DATA SHOWN section start

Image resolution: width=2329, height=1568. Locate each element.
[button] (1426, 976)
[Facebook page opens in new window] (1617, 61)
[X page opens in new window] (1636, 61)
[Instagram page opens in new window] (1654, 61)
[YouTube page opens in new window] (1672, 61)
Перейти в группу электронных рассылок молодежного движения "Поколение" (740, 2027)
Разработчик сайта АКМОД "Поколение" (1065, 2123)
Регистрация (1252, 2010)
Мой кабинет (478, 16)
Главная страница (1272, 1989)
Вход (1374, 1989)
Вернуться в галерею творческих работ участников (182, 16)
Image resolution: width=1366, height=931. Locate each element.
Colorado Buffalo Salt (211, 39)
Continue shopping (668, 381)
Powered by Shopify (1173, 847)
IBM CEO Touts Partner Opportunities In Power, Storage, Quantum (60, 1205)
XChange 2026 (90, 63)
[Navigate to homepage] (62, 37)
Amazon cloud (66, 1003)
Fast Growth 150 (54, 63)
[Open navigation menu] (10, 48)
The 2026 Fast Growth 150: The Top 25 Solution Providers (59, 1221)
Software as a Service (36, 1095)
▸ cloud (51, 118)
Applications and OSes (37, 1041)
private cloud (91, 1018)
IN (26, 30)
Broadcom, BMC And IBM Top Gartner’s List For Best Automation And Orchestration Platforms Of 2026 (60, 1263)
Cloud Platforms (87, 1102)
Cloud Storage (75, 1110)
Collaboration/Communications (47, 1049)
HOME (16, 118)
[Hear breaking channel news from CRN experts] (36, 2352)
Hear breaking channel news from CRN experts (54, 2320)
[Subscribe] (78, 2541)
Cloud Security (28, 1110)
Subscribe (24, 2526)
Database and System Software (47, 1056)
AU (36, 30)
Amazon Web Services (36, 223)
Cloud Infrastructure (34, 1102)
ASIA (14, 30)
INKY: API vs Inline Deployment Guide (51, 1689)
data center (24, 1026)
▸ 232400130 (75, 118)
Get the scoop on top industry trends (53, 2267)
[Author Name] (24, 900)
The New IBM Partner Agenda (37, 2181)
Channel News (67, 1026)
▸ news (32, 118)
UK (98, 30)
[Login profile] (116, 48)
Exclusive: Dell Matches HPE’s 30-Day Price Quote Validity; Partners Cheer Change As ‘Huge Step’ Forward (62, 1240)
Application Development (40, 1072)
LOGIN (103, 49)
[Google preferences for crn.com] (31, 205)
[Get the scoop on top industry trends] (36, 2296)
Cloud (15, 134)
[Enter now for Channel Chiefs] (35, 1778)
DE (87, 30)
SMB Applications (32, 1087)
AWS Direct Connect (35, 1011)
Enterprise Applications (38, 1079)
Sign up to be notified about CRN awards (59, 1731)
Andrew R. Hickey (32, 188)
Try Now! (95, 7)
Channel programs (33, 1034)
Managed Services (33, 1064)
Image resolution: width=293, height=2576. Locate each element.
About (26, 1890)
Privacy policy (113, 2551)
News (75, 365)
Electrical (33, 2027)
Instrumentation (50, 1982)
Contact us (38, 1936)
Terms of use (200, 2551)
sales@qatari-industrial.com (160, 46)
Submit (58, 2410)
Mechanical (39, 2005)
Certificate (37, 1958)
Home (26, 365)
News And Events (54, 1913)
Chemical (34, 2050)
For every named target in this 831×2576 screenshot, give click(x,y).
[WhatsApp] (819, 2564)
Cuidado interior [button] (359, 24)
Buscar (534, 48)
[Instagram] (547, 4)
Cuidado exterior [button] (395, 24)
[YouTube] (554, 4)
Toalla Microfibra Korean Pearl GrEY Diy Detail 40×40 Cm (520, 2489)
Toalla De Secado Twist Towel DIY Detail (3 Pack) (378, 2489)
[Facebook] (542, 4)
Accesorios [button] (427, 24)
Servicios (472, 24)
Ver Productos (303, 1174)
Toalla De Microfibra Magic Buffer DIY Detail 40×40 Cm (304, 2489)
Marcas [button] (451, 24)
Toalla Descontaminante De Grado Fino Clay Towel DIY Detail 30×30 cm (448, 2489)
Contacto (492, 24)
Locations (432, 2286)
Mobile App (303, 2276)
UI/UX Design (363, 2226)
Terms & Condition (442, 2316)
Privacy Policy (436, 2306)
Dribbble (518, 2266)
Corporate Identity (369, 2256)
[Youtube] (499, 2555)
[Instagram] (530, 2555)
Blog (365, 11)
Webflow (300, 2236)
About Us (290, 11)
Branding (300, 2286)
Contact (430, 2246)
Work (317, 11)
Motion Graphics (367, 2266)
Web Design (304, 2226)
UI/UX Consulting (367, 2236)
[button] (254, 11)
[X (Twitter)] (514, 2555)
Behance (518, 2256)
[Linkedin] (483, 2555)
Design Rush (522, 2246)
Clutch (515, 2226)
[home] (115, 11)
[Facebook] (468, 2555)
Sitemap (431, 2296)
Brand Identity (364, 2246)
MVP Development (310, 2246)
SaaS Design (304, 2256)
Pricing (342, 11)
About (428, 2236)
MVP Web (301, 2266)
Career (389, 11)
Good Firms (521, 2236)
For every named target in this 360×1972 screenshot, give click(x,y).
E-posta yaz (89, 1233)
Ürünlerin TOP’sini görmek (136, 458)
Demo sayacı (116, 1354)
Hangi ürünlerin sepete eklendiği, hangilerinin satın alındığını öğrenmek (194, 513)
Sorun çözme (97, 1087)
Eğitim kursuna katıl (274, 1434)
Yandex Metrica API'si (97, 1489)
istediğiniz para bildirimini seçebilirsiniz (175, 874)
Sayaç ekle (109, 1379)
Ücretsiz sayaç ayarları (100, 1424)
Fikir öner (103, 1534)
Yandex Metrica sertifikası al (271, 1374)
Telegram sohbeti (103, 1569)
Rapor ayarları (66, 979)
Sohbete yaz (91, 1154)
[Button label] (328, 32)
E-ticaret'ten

DATA SHOWN section end

■ **TRY IT**:
Please go through the data above and copy each line containing the word "element".

■ **ANSWER SPACE**:
Image resolution: width=2329, height=1568. Locate each element.
Image resolution: width=1366, height=931. Locate each element.
Image resolution: width=293, height=2576. Locate each element.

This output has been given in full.